La filière est bien évidemment consciente du problème et tente de s’organiser en regroupement. Oumou Khairi Diallo, invitée du Festival ALIMENTERRE 2019 a développé un projet de laiterie coopérative entre 2010 et 2012 en partenariat avec l’AFDI Bourgogne Franche-Comté et le CFSI.

« L’idée était de mutualiser les petits volumes de production laitière afin de les transformer (petits pots de lait caillé, yaourts, fromages…) avant de les mettre sur le marché. »

Oumou Khairi Diallo, spécialiste de la filière du lait au Sénégal, invitée du Festival ALIMENTERRE 2019.

Le projet a permis de sécuriser des débouchés pour les femmes éleveuses en leur assurant un salaire régulier. En 2013, elle constatait :
« Notre groupement de femmes éleveurs est né en 2003. Grâce à l’appui des services agricoles de l’État, ce réseau de femmes, passé de cinq à cinquante laiteries, s’est peu à peu structuré et modernisé. »

Le pays ne manque pas d’initiatives mais il existe de nombreux freins comme le rendement du cheptel, la disponibilité du fourrage, le climat…

Une solution politique

Bien que le lait en poudre permet à une grande partie de la population d’accéder aux produits laitiers et de se nourrir, la vente de ces produits ne permet pas un développement économique de la filière. Il faut aussi prendre en compte que la plupart des producteurs européens, qui font face à un prix du lait mondialisé trop bas, ne profitent pas de cette croissance exportatrice et sont en difficulté.

C’est dans les politiques agricoles qu’il faut se tourner pour trouver une solution. Pour permettre à la filière laitière de se développer, la question des barrières douanières est centrale. Aujourd’hui, le droit de douane appliqué à la poudre de lait (y compris la poudre rengraissée) est relativement faible (5 %), mais il devrait complètement disparaitre à la faveur de l’entrée en application de l’Accord de Partenariat Économique (APE) avec l’UE, qui prévoit une libéralisation complète. Une réelle et rapide évolution de la Politique Agricole Européenne est donc à souhaiter.

L’analyse par COLDINNOV

A l’heure ou la concurrence de l’industrie européenne tire les prix du lait à la baisse sur le marché africain, la résistance doit s’organiser tant du point de vue réglementaire qu’au niveau de la production.
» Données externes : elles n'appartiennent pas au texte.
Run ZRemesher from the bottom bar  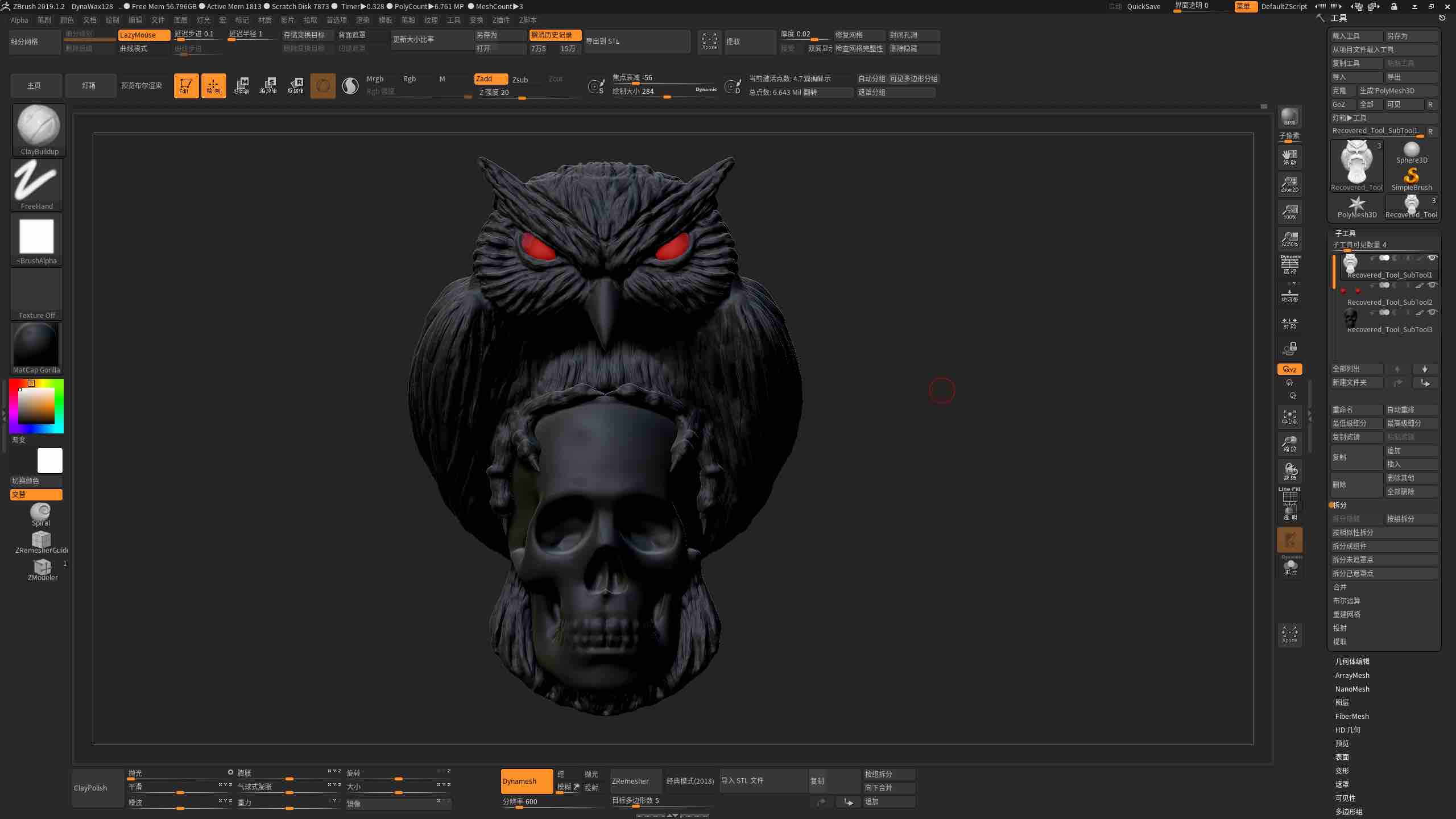pyautogui.click(x=635, y=781)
En effet, pour favoriser la production locale, il faut notamment que les écarts de prix entre lait local et lait importé diminuent. Cela peut se faire en partie en taxant davantage les la poudre de lait européen. Cette solution a cependant peu de chances d’être appliquée à court terme du fait de l’Accord de Partenariat Économique avec l’UE qui vise au contraire à détruire toute barrière douanière.
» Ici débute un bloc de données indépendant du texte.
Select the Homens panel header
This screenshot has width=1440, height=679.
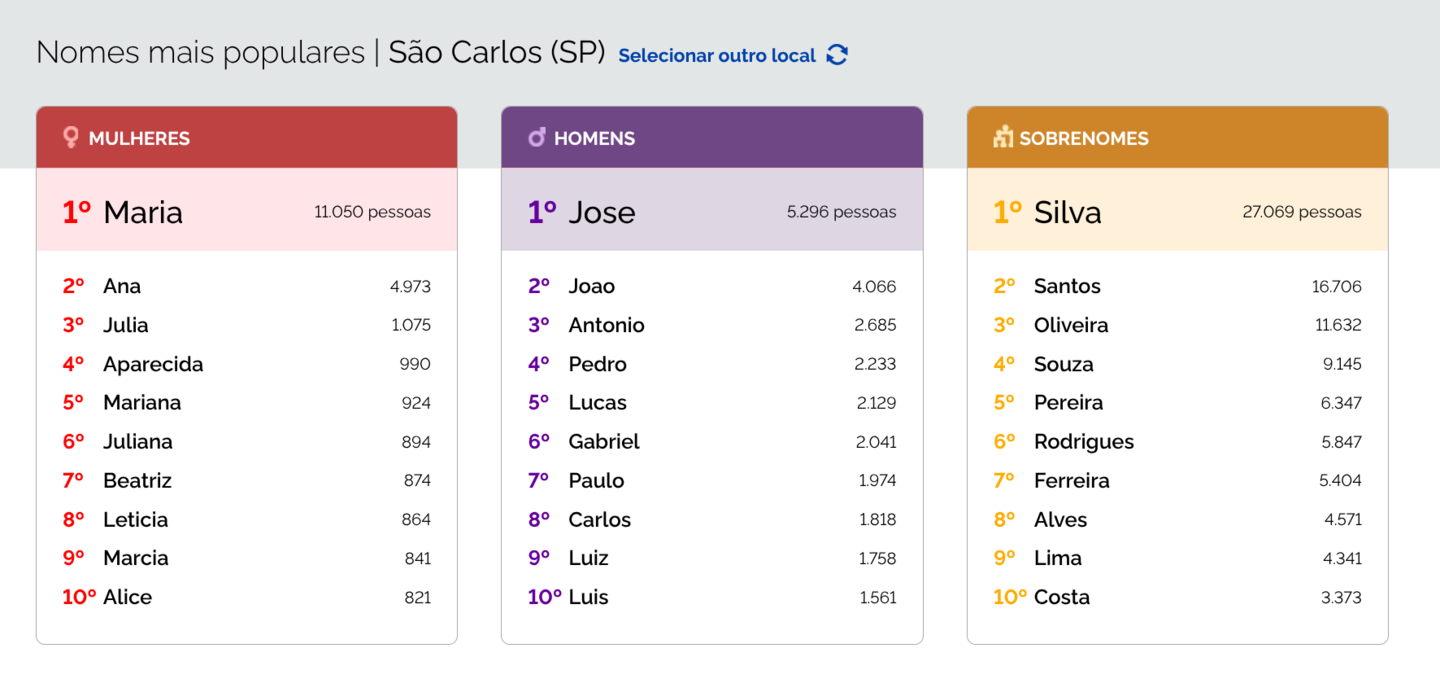712,138
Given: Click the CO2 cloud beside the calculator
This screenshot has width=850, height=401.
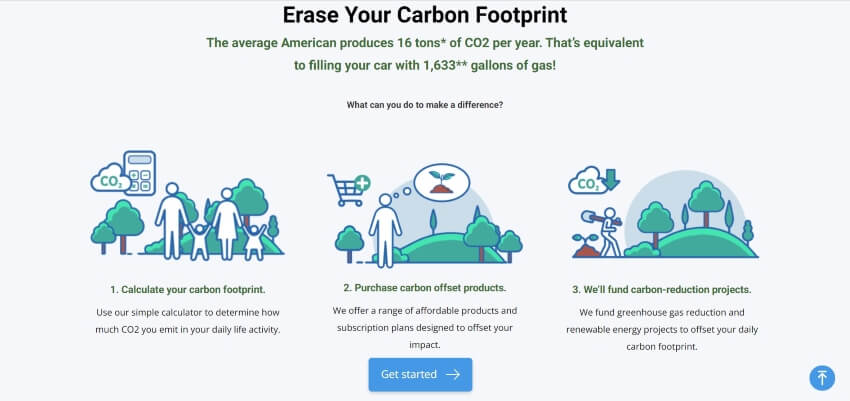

Une autre possibilité pour diminuer cet écart consiste à faire baisser le prix du lait local, tout en améliorant les revenus des éleveurs africains. Pour cela, le moyen le plus accessible est d’augmenter la production locale en diminuant les pertes, qui représentent souvent plus de 50% du lait produit. En effet le lait est un produit très sensible à la chaleur et qui ne se conserve pas longtemps à température ambiante. Comme la majorité des élevages sont localisés loin des villes et par conséquent ne sont pas rattachés au réseau électrique, ils n’ont pas accès aux infrastructures de réfrigération ou de transformation qui permettraient de sauvegarder leur production.

Tank à lait solaire FREECOLD
Tank à lait solaire FREECOLD

Pour tenter d’apporter une réponse à cette problématique, COLDINNOV développe une gamme de tanks à lait solaires permettant un accès fiable à la réfrigération sur les lieux de production, même sans accès au réseau électrique. Nos tanks à lait FREECOLD, disponibles actuellement pour des volumes de 50 à 300 L, peuvent également être rattachés à un pasteurisateur pour préserver les qualités du lait sur une durée plus longue.

Si ces produits ne remplaceront pas un changement global de politique agricole en Afrique et en Europe, ils apportent cependant une nouvelle possibilité pour les petits éleveurs de valoriser leur production dans les meilleures conditions économiques et sanitaires.